Medicare Cyber Security at Tueday's Shadow Minister doorstop visit to Caboolture
The Hon. Linda Burney as the Shadow Minister for Human Services visited Caboolture to see and hear first hand stories related to disability pensions and the current review process on who gets it and the robodebt system .
Another issue came out during the morning that medicare card details can be bought on the internet sparking identity theft fears around the nation.
Its understood the Australian Federal Police are investigating the matter following reports in the media.
The Human Services Minister Alan Trudge has told the media that he believes it is more likely to traditional criminal activity with the chief information officer at Human Services has indicated no breach of its systems have been detected.
The Asst. Treasurer Michael Sukkar has been quoted that "If that means more work and more upgrades to our systems, then so be it".
During her stop in Caboolture the Shadow Minister addressed this issue for the media the transcript of that interaction is available here.
BURNEY: Thank you I'm in the seat of Longman with Susan Lamb. It’s wonderful to be here but the news of course is not wonderful for who knows how many Australians.

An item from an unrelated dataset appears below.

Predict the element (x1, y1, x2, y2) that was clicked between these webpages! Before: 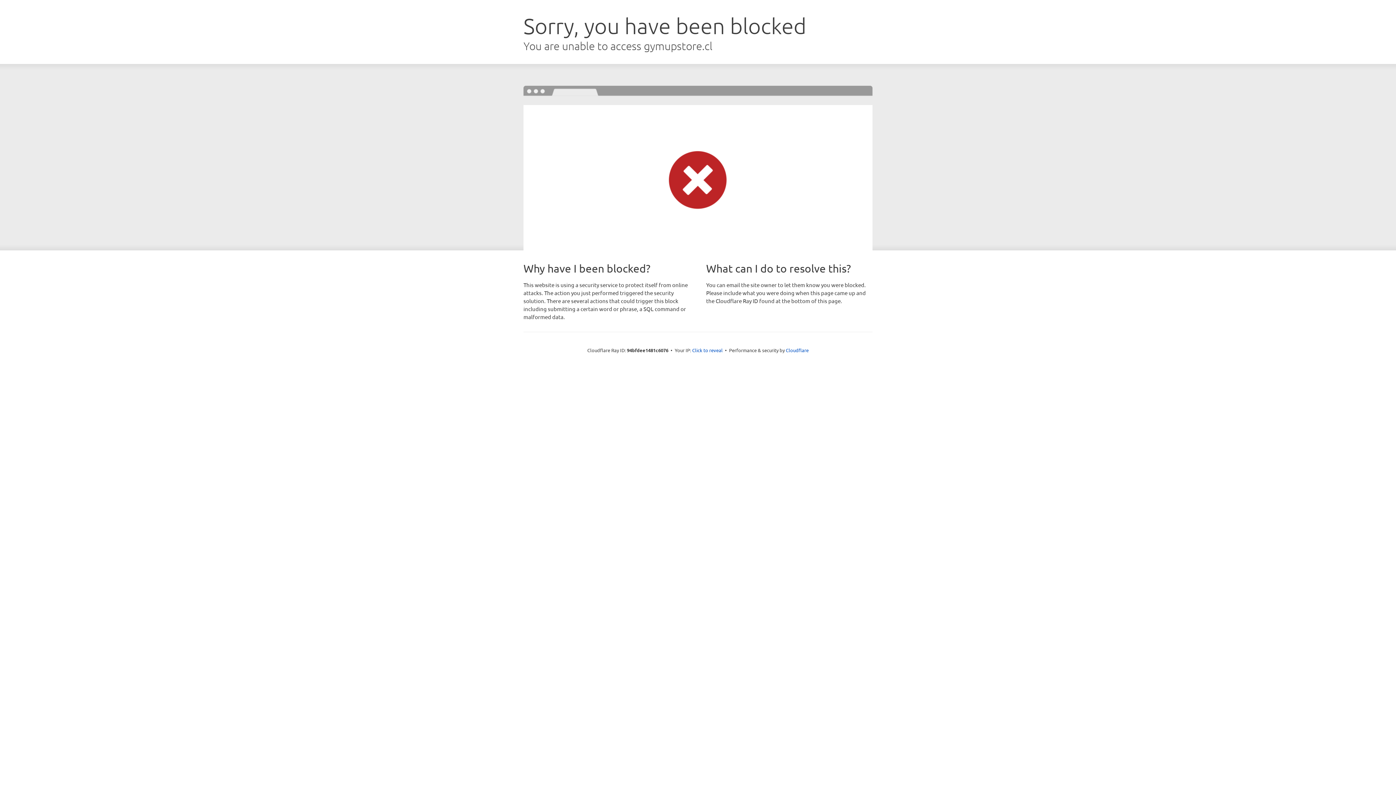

This is a precious thing that we all carry around with us. It's our Medicare Card and our Medicare number. It is something that is very important to individuals and families. It also has added personal information which some we discovered today is on the darknet - you can actually purchase a Medicare number for something like thirty dollars.
Now the real question for the government is this, when did the government become aware that this was possible; when did the government become aware that you could purchase a Medicare number off the darknet. The Government has not fronted the cameras today to explain a) when they knew about this data breach; b) how many people have been affected; and c) what they are doing about any other vulnerabilities with the Medicare data base.

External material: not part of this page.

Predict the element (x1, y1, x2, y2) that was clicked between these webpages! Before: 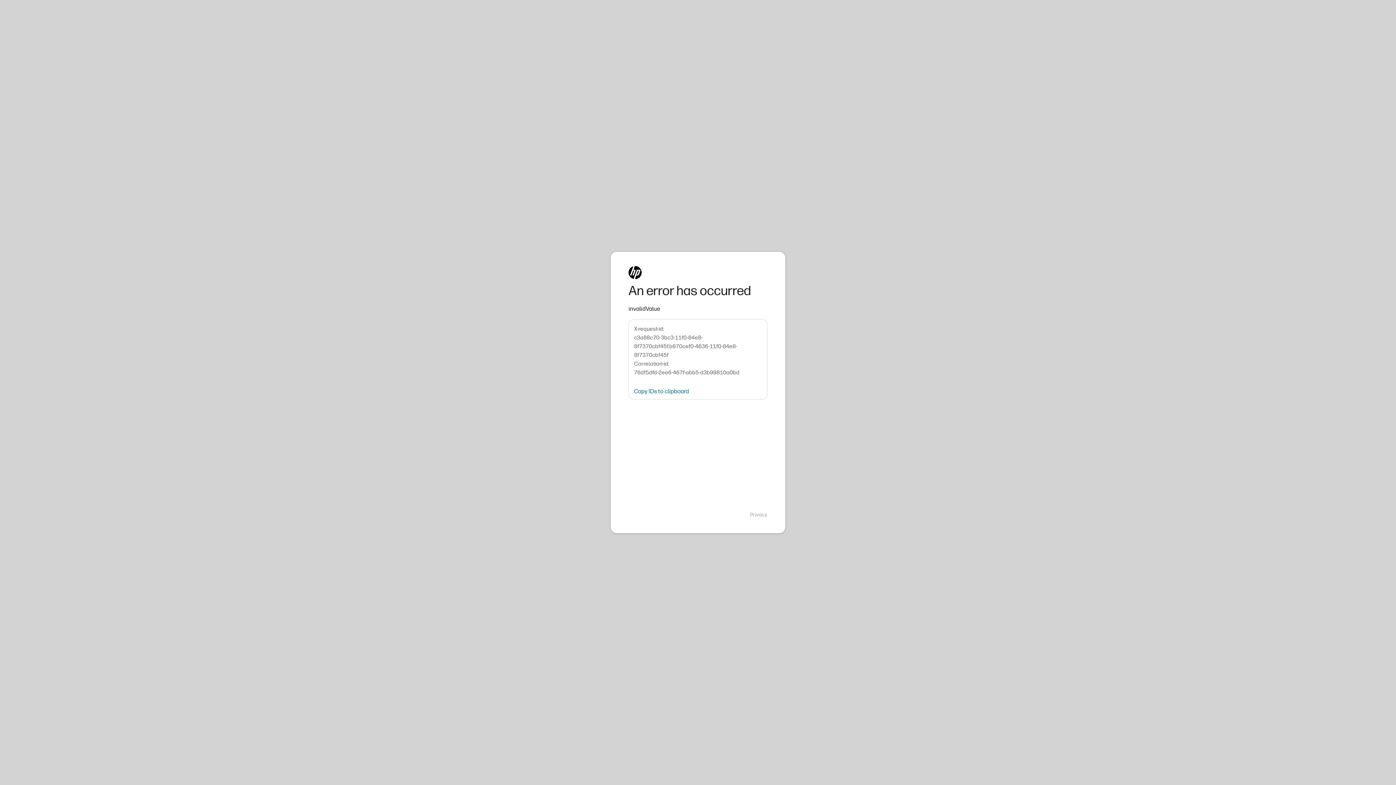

These are the questions that the government needs to answer. Labor is very concerned about what appears to be a major data breach.
Did it take a journalist to expose this or was the Government aware of this data breach all along? That is the question they have a responsibility to answer.
I'm in the seat of Longman with Susan Lamb and I would like Susan to make a couple of comments as well.
LAMB: Thanks Linda. So it is quite disturbing news to hear this morning that people's confidence, people's personal information could potentially have been breached.
We are in Caboolture in the seat of Longman, we've been speaking to people this morning who already feel they've been let down by the government in relation to the Department of Human Services and now to be confronted with this news today. Nobody knows if their details have been put at risk.
This government owes it to every single person in Caboolture and in the Moreton Bay Region to report right now if they have been affected, not tomorrow not the next day but right now.
BURNEY: Thanks Susan. The seriousness of this breach amounts to potential identity theft. A Medicare number is used by many people as a way of identification. It can mean that rebates may have not gone to a person’s bank, Medicare rebates may have been siphoned off. It is hoped that the information hasn't fallen into the hands of criminal syndicates. None of those things are
understood and the government has a responsibility to explain to the Australian people what they knew and when they knew about the data breach of Medicare numbers.
JOURNO: Should people be concerned that their details might be out in the open?
BURNEY: I think people should be very concerned that their details might be in the hands of somebody else through a website that sells illegal goods. This is a serious data breach and the government must explain to the Australian people when they knew about it and what they're going to do about.
JOURNO: Could you comment on the suggestion that since 2015 there has been 369 cases of Medicare identify theft?
BURNEY: There are clearly vulnerabilities in the Medicare database and the government should be examining these vulnerabilities and telling people what they are.
This is a very precious I item in everyone's handbag and everyone's wallet and everyone's pocket.
The Medicare card and Medicare number contains a lot of personal information, people should be concerned that potentially this in the hands of people that don’t own it and shouldn't have it.
JOURNO: Should major steps be taken to prevent this from happening in the future?
BURNEY: The government prides itself on cyber security and yet we have seen yet again another breach of that cyber security and this time it is the personal information of who knows how many Australians.